» **TASK TO CARRY OUT**
Give back an exact copy of the lines from the start of the material through the line bearing "Czechy (202, 1021)". Include both ends and nothing else.
══════════════════════════════
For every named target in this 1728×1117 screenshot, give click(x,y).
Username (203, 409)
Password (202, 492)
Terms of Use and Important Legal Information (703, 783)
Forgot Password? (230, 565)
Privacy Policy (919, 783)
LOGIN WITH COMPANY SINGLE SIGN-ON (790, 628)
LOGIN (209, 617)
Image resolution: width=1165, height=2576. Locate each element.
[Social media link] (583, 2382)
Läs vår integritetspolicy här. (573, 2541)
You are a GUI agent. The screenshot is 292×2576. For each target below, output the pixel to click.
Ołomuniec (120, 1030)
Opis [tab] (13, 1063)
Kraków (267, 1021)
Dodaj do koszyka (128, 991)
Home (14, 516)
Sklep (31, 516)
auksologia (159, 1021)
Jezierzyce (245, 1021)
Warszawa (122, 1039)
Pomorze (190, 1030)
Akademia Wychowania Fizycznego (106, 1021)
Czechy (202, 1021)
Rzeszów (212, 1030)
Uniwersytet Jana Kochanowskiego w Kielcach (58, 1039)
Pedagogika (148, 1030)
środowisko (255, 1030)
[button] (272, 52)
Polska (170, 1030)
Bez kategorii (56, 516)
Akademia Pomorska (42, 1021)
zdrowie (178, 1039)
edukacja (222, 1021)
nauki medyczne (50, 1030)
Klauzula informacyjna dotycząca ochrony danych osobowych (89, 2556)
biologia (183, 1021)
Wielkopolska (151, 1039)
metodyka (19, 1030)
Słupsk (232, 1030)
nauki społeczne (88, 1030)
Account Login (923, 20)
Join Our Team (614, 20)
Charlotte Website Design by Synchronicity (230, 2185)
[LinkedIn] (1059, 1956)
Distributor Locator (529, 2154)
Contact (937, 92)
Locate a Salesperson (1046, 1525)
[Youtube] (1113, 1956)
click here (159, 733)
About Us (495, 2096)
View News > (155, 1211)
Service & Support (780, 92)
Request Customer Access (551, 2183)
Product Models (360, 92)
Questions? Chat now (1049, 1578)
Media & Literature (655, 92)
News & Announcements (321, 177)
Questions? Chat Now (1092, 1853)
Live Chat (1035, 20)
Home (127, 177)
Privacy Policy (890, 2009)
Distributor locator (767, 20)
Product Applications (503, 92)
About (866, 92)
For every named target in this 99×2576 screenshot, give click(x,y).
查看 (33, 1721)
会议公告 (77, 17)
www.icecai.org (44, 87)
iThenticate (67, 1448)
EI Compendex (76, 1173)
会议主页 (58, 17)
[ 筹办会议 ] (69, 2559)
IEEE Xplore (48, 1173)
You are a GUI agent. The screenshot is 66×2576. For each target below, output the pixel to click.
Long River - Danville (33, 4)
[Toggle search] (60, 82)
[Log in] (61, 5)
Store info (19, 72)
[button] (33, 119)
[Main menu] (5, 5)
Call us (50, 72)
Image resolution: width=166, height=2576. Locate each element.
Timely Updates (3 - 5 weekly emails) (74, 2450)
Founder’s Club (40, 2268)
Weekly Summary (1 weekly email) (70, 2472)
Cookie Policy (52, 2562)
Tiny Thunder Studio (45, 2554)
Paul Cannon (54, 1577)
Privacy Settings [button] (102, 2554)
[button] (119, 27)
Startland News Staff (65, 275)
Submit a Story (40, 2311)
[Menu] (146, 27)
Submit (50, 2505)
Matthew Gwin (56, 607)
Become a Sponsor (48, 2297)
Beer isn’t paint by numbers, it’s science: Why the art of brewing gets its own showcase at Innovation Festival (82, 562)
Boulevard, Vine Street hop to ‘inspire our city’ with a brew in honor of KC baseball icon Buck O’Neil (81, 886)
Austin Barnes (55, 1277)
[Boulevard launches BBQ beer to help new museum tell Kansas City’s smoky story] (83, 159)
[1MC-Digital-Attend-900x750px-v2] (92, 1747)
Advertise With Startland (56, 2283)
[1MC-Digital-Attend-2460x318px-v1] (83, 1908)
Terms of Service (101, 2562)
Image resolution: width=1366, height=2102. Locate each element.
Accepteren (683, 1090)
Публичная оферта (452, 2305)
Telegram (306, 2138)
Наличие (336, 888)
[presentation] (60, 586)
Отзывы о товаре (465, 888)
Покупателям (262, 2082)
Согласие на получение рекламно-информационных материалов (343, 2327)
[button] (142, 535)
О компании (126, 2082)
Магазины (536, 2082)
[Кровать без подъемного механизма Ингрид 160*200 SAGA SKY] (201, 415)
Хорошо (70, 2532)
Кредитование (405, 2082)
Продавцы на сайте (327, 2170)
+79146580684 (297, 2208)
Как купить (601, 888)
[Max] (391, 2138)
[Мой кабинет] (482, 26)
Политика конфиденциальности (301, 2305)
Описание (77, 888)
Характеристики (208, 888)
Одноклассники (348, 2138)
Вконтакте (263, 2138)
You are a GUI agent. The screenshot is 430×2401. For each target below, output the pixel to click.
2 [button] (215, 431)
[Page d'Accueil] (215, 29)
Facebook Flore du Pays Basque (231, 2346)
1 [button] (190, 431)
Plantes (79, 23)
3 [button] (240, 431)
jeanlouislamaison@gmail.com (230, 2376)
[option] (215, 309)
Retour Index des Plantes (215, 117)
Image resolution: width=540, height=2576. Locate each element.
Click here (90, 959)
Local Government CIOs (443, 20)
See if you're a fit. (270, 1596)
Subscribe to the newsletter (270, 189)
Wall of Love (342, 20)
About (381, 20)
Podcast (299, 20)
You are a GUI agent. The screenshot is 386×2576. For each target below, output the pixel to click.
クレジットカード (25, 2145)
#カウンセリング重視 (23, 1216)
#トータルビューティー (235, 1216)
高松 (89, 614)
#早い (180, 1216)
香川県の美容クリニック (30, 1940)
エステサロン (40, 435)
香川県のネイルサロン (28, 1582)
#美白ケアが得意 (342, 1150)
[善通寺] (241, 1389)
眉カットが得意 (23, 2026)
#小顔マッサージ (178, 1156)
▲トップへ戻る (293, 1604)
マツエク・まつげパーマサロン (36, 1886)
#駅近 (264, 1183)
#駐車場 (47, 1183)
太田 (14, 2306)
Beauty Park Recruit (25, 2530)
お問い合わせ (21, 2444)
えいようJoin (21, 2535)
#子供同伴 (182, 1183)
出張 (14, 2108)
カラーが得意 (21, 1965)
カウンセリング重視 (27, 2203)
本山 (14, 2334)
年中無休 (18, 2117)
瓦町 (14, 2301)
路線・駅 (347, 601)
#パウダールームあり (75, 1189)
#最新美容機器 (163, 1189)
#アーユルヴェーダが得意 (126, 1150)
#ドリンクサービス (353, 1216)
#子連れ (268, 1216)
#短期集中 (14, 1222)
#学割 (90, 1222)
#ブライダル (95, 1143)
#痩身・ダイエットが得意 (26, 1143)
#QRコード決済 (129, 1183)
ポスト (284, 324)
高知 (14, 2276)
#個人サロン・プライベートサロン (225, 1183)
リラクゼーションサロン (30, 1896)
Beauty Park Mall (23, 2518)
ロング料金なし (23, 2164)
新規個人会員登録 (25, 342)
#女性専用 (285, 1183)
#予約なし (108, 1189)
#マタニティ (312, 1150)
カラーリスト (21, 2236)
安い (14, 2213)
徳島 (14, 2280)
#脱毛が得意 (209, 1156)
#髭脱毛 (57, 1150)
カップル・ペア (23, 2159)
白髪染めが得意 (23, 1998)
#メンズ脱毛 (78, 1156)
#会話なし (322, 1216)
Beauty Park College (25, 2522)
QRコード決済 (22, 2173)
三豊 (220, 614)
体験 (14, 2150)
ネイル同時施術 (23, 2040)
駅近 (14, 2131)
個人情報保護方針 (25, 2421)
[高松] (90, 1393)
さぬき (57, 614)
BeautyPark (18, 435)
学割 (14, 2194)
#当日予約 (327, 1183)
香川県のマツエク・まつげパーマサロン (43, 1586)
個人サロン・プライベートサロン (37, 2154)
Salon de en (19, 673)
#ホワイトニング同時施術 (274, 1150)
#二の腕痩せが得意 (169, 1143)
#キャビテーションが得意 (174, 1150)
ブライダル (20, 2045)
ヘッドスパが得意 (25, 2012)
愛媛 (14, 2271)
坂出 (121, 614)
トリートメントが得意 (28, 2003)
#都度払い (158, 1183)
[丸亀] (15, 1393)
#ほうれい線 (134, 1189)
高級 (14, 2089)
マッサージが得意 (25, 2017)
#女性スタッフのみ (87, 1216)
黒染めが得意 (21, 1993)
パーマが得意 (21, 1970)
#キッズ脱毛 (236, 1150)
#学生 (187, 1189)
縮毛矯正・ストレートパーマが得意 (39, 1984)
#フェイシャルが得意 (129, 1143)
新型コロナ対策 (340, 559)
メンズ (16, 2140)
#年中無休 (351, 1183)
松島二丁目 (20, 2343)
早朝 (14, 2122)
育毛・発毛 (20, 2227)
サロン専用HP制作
══════════════════════════════
» **RESPONSE TO THE TASK**
For every named target in this 1728×1117 screenshot, give click(x,y).
Username (203, 409)
Password (202, 492)
Terms of Use and Important Legal Information (703, 783)
Forgot Password? (230, 565)
Privacy Policy (919, 783)
LOGIN WITH COMPANY SINGLE SIGN-ON (790, 628)
LOGIN (209, 617)
Image resolution: width=1165, height=2576. Locate each element.
[Social media link] (583, 2382)
Läs vår integritetspolicy här. (573, 2541)
You are a GUI agent. The screenshot is 292×2576. For each target below, output the pixel to click.
Ołomuniec (120, 1030)
Opis [tab] (13, 1063)
Kraków (267, 1021)
Dodaj do koszyka (128, 991)
Home (14, 516)
Sklep (31, 516)
auksologia (159, 1021)
Jezierzyce (245, 1021)
Warszawa (122, 1039)
Pomorze (190, 1030)
Akademia Wychowania Fizycznego (106, 1021)
Czechy (202, 1021)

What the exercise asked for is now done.